Virtualization and Cloud-Native/Container-Based Systems
There is no intervening hypervisor between the OS and the underlying infrastructure in containerized environments, enabling applications and developers to take full advantage of the benefits of cloud-native development and deployment in terms of interoperability, efficiency, and performance. Consequently, in addition to the resulting efficiency and portability advantages, containerization makes it possible to access and use operating system (and kernel) services directly to examine the state and operation of the underlying infrastructure (nodes/bare metal servers), as well as the attendant services, the operating system, and applications. This is profoundly important because in the cloud-native world – network topology (physical and virtual) is hidden, interfaces (network namespaces) are hidden, data flows are hidden, and to make matters even more challenging - resources can be ephemeral - dynamically configured, provisioned, deployed and reused.
Stated more clearly; cloud-native, serverless, compute environments while representing the most scalable, open, and performant way to exploit cloud infrastructure have the side effect of obfuscating or making it very difficult or impossible to observe, instrument, and monitor the systems with legacy tools and technologies that were previously relied on providing observability metrics (packet brokers, vTAPs, SPAN/Mirror ports, network flow statistics, logs, and traditional metrics).
The Significance of Real-time, Cloud Native Observability
The same cloud-native technologies that provide all the benefits for development and deployment can also be tasked to provide the solution. A newer, better solution could be developed and deployed as a set of containerized microservices-based agents that can be deployed in the cloud-native infrastructure to harness the same benefits of the cloud environment: operating as event-driven in-node processes providing very detailed observability and processing functionality at the kernel and network namespace, to exploit the system and kernel-level instrumentation uniquely, to access, collect and process traffic as well as produce detailed telemetry — where the actual data is generated - in such a way as to provide programmatic visibility and access to the underlying infrastructure enabling better, newer forms of observability and control.
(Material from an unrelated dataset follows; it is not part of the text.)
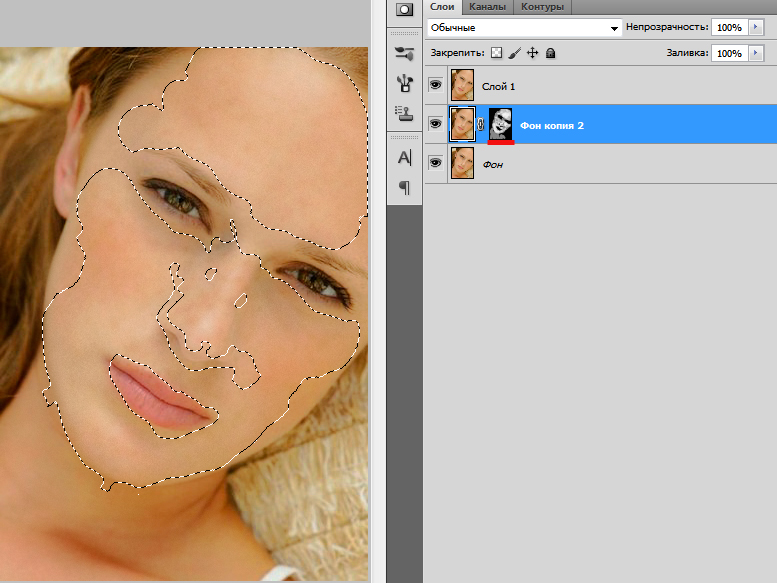Enable lock transparent pixels icon
The height and width of the screenshot is (583, 777).
click(496, 53)
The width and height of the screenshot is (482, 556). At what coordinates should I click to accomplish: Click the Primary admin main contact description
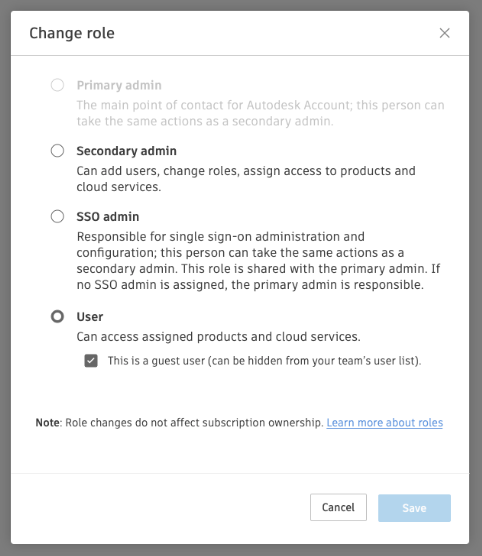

Having access to the kernel for instrumentation provides a reliable and immutable data source for security and network or application performance management (NPM/APM). This new form of observability and control should be event-driven, programmatic, and manifested using deep system-level instrumentation and an interactive command and control communications architecture via open, standards-based interfaces and a distributed message bus architecture. This would allow organizations to easily instrument a network with a lightweight observability fabric that examines the network communications as they happen and continuously publishes the necessary metadata for follow-on analytic, visualization, and management applications.
Have You Considered the Containerized Visibility Fabric Approach?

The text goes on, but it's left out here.